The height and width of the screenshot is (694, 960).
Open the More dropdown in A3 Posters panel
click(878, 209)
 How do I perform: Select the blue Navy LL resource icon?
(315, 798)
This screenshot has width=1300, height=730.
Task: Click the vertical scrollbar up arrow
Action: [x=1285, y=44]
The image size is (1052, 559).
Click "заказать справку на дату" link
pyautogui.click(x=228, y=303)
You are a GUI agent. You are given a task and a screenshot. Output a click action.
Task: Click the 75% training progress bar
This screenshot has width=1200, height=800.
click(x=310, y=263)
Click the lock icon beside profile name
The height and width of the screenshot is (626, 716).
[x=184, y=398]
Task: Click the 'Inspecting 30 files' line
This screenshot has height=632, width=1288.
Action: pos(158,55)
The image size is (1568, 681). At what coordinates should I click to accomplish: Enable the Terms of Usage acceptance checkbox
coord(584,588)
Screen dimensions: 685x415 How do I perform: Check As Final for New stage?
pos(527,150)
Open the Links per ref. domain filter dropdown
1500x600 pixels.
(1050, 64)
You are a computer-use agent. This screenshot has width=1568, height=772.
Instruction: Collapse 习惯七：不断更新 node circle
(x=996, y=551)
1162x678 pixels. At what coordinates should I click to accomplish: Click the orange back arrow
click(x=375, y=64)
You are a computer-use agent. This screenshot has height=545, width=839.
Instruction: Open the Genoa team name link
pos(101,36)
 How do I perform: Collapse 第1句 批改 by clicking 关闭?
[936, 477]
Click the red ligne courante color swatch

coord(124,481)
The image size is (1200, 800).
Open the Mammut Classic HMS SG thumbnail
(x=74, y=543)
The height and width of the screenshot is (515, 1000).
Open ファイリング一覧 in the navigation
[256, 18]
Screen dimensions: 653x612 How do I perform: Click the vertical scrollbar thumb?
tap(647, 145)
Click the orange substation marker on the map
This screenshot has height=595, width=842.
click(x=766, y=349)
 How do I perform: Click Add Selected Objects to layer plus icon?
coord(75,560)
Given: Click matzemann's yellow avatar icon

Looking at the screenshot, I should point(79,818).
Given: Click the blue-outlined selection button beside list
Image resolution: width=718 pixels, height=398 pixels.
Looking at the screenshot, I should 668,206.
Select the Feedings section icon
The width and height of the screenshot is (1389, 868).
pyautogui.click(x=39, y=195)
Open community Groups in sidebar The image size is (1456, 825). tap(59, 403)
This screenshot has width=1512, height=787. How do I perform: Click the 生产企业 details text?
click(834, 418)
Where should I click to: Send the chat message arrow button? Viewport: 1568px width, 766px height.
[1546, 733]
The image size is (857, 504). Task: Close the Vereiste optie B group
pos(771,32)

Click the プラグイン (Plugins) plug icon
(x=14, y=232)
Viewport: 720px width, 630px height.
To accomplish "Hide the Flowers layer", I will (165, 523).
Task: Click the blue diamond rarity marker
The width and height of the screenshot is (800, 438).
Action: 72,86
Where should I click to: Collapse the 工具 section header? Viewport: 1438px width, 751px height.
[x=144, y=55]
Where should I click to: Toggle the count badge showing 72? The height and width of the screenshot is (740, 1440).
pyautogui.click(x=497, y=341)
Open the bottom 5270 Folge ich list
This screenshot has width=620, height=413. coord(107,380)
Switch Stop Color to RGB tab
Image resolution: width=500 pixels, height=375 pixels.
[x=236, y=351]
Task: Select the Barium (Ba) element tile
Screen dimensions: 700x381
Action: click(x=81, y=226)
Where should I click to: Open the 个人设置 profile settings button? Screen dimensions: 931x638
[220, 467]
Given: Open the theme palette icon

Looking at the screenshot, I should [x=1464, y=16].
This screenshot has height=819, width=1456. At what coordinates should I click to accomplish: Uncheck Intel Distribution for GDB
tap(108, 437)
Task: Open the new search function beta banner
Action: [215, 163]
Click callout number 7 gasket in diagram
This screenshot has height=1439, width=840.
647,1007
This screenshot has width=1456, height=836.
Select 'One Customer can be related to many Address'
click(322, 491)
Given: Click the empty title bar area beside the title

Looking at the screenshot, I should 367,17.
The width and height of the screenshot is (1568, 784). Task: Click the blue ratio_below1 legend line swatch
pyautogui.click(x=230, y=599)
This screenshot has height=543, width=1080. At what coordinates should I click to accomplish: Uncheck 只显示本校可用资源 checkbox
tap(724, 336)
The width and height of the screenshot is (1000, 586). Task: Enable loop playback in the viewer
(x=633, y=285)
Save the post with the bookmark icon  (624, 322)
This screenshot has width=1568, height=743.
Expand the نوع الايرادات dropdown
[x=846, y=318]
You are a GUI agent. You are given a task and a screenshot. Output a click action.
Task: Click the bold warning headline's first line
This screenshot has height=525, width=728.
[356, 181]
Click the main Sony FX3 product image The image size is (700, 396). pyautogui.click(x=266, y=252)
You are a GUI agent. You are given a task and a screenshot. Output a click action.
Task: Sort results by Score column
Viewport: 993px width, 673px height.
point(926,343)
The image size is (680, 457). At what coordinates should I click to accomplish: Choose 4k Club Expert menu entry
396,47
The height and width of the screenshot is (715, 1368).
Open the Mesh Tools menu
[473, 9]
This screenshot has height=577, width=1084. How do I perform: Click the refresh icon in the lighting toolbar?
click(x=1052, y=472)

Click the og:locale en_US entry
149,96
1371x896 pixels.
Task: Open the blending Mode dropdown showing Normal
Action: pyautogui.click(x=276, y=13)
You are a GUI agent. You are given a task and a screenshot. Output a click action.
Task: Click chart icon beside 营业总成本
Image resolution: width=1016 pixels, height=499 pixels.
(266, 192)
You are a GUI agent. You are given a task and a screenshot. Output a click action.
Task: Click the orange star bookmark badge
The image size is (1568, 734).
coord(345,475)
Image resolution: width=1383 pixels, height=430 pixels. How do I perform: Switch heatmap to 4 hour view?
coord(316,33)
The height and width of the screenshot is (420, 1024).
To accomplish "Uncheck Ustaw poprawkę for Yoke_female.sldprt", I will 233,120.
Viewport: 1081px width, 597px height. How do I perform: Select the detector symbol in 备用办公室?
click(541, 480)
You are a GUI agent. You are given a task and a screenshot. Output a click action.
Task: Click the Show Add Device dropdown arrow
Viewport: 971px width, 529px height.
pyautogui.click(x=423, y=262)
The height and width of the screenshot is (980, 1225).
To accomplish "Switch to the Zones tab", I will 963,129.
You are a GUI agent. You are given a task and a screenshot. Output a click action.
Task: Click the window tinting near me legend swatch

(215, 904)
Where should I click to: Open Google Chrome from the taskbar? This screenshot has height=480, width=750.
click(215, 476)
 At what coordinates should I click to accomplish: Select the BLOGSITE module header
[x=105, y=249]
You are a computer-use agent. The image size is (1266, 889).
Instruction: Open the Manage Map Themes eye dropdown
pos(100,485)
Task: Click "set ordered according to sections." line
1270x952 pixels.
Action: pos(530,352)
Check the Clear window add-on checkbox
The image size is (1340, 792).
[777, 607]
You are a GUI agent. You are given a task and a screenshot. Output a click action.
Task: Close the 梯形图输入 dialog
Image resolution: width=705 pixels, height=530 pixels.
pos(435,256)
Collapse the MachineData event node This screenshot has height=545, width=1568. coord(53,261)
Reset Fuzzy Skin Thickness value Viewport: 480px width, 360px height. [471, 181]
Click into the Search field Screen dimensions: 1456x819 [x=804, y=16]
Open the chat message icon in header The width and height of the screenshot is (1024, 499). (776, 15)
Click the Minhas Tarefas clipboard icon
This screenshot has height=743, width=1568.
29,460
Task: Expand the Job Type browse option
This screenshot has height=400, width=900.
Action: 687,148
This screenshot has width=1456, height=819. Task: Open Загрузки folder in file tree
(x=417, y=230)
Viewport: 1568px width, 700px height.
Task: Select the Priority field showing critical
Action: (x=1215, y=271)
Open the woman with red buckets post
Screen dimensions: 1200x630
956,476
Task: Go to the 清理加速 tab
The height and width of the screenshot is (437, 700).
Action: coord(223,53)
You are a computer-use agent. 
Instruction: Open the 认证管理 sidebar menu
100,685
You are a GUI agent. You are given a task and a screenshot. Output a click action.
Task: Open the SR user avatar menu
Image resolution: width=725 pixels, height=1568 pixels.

● ● ●

__Task statement__:
Format the lines of the material from the one containing "Task: Select the Barium (Ba) element tile" through the one containing "click(322, 491)", inclusive, as a Markdown table with the columns Row and Line. Leave out blank lines.

__Answer to the exercise__:
| Row | Line |
|---|---|
| 1 | Task: Select the Barium (Ba) element tile |
| 2 | Screen dimensions: 700x381 |
| 3 | Action: click(x=81, y=226) |
| 4 | Where should I click to: Open the 个人设置 profile settings button? Screen dimensions: 931x638 |
| 5 | [220, 467] |
| 6 | Given: Open the theme palette icon |
| 7 | Looking at the screenshot, I should [x=1464, y=16]. |
| 8 | This screenshot has height=819, width=1456. At what coordinates should I click to accomplish: Uncheck Intel Distribution for GDB |
| 9 | tap(108, 437) |
| 10 | Task: Open the new search function beta banner |
| 11 | Action: [215, 163] |
| 12 | Click callout number 7 gasket in diagram |
| 13 | This screenshot has height=1439, width=840. |
| 14 | 647,1007 |
| 15 | This screenshot has width=1456, height=836. |
| 16 | Select 'One Customer can be related to many Address' |
| 17 | click(322, 491) |